Under the general term of confections are included all products manufactured for the purpose of appealing chiefly to the sense of taste rather than to serve any special purpose as food. The chief products that enter into confections are the various forms of sugars, chiefly glucose, because of its cheapness; fruits, nut-kernels, flavoring extracts, and coloring materials. Many of the substances used are very wholesome, yet the habit of eating confections as a general rule should be discouraged, if not condemned, the reasons being -

1 That the material from which they are made is usually unknown to the public, and the temptation of manufacturers to use cheap or adulterated material too often controls, therefore quality is sacrificed to profits.

2 Confections are usually eaten without regard to appetite, or the physical need of food.

3 The combination of things from which confections are made shows that they are put together not for their food value, or nutritive virtue, but wholly for the purpose of appealing to an artificial sense of taste, rather than natural appetite. This destroys the appetite for similar products in simpler forms.

The following are the best forms in which sugar can be found, given in the order of their importance:

1 Sweet fruits

2 Honey

3 Sorghum

4 Maple-sugar or sirup

5 Unrefined cane-sugar

6 Refined cane-sugar

Application of the term "sweets" as herein used.

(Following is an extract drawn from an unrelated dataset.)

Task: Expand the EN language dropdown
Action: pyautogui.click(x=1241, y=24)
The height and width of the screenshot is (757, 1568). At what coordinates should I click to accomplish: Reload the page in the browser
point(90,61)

Even glucose sirups are perfectly wholesome when free from adulterants. The mixing, fixing, refining and manufacturing all go to make our sugar supply more expensive and less wholesome than the plain fruit-sugars, honey and sorghum.

In order to avoid repetition, all articles containing sugar are referred to throughout this work as sweets. By "sweets" I mean sugar, sirups, honey, and all foods containing sugars, such as desserts, soda-fountain drinks, and the limitless number of confections. While carbohydrates rank second in importance in the human diet, yet Nature has made no provision for sugar being taken in its concentrated form. In this form it is the most severe article of human diet, and to its use can be traced the origin of a vast number of stomach, intestinal, and other disorders. Superacidity, fermentation, intestinal gas, and the large number of synpathetic disorders that follow these conditions are caused largely by the overconsumption of sugars. It would be equally as important for the Federal Government, or the States, to regulate the manufacture and the sale of confections as to regulate the manufacture and the sale of intoxicating liquors.